So instead of scraping IA once, the AI companies will use residential proxies and each scrape the site themselves, costing the news sites even more money. The only real loser is the common man who doesn't have the resources to scrape the entire web himself.
I've sometimes dreamed of a web where every resource is tied to a hash, which can be rehosted by third parties, making archival transparent. This would also make it trivial to stand up a small website without worrying about it get hug-of-deathed, since others would rehost your content for you. Shame IPFS never went anywhere.
IPFS was an attempt at this: https://en.wikipedia.org/wiki/InterPlanetary_File_System
AI companies are _already_ funding and using residential proxies. Guess how much of those proxies are acquired through being compromised or tricking people into installing apps?
They already are, I've been dealing with Vietnam and Korea residential proxies destroying my systems for weeks, I'm growing tired. I cannot survive 3500 RPS 24/7.
I don’t believe resips will be with us for long, at least not to the extent they are now. There is pressure and there are strong commercial interests against the whole thing. I think the problem will solve itself in some part.

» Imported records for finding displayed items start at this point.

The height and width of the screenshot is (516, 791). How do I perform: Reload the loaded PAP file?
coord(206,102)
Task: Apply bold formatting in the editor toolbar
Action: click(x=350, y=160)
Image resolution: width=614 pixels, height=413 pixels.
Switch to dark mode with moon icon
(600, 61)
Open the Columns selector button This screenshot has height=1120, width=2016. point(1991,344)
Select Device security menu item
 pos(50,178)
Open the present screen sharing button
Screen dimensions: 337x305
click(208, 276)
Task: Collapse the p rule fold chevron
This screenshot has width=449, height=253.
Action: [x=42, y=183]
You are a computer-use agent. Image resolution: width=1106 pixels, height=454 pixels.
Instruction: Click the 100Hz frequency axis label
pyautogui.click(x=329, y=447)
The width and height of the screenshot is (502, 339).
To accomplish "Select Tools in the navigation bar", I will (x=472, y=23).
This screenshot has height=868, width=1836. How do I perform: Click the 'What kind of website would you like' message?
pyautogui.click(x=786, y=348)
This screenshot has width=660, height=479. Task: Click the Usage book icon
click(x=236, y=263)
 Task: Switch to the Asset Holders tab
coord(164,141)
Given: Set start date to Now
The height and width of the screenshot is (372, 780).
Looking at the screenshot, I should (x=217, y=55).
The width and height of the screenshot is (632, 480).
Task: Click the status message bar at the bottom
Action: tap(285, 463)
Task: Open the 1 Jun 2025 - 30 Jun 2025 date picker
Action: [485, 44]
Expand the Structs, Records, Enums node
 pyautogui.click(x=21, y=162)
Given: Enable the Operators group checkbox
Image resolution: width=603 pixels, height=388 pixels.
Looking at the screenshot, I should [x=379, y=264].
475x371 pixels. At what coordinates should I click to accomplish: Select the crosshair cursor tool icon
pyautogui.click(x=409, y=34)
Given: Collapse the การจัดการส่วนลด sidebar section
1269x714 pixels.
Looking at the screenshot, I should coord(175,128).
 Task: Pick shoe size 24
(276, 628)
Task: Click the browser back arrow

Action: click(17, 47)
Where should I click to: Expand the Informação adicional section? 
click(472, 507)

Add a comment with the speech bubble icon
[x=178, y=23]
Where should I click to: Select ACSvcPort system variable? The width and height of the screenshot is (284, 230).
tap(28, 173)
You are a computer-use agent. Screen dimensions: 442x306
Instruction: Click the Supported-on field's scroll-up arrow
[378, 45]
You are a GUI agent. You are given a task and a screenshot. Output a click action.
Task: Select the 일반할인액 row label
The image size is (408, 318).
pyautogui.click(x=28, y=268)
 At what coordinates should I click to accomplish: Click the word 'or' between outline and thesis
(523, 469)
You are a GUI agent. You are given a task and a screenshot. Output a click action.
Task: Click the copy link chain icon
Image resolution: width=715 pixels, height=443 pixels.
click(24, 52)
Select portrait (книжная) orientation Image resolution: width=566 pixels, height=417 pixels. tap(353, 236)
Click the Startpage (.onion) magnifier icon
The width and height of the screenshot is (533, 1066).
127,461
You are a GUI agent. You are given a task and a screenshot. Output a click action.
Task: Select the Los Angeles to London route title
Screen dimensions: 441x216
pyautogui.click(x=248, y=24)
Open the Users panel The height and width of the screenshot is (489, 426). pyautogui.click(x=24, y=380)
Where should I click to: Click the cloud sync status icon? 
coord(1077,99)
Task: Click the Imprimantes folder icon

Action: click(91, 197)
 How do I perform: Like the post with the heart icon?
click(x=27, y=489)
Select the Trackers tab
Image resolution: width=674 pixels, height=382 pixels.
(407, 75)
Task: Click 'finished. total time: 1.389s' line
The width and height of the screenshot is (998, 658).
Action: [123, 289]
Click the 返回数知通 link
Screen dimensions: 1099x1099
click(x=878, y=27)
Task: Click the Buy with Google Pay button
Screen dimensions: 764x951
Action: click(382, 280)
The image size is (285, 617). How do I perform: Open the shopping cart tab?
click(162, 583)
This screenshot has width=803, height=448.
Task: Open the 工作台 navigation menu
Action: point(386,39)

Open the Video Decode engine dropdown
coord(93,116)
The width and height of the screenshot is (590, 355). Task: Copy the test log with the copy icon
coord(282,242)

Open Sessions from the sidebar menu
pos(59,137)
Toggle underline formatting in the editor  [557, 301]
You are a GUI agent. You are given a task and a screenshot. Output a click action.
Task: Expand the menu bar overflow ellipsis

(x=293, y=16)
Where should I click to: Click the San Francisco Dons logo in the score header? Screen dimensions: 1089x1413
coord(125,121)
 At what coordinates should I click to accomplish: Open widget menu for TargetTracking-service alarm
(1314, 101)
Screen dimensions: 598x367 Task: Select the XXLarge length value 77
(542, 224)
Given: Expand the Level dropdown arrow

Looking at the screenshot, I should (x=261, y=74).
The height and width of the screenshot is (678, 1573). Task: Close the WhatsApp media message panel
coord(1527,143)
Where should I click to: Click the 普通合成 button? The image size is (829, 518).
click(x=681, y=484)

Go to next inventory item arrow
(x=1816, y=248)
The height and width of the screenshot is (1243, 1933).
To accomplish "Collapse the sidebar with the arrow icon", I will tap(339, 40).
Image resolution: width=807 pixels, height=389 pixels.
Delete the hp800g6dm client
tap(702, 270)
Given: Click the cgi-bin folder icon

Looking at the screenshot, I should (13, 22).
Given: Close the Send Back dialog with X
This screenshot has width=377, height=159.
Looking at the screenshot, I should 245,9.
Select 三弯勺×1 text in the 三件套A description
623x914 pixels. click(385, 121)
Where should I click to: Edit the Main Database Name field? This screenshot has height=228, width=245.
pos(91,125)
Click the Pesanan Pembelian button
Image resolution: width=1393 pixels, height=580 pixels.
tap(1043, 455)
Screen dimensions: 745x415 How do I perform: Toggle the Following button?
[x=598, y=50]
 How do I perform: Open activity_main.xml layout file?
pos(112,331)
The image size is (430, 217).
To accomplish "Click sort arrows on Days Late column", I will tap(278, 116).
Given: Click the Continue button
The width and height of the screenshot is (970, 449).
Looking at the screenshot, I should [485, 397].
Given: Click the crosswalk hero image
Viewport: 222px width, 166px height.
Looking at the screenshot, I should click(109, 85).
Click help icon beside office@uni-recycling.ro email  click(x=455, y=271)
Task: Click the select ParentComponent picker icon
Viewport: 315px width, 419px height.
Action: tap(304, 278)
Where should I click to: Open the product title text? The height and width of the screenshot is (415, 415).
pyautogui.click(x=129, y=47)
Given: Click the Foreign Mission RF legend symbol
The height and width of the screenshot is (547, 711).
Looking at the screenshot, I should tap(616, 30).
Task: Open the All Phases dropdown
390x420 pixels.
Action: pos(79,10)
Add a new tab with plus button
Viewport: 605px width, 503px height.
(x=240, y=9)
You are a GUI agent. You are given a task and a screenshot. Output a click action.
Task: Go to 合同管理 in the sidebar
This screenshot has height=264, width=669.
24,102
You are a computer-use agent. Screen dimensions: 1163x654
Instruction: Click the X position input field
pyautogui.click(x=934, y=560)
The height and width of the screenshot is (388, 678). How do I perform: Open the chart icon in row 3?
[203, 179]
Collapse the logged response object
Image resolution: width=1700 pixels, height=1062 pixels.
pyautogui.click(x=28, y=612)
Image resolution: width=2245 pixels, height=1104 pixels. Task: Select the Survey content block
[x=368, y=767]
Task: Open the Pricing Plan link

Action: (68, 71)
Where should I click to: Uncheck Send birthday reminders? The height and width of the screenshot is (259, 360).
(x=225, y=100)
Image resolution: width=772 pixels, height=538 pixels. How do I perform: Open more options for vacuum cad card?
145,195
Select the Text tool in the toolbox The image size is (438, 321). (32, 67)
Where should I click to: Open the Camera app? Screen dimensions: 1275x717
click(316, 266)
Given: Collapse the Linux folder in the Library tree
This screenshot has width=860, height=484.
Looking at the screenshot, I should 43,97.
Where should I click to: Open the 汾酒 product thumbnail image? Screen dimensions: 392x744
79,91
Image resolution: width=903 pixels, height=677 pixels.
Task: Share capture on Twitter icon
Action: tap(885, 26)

Also, I always wonder about Common Crawl:
Is there is something wrong with it? Is it badly designed? What is it that all the trainers cannot find there so they need to crawl our sites over and over again for the exact same stuff, each on its own?
Even if the site is archived on IA, AI companies will still do the same.
AI browsers will be the scrapers, shipping content back to the mothership for processing and storage as users co browse with the agentic browser.
The AI companies won't just scrape IA once, they're keeping come back to the same pages and scraping them over and over. Even if nothing has changed.
This is from my experience having a personal website. AI companies keep coming back even if everything is the same.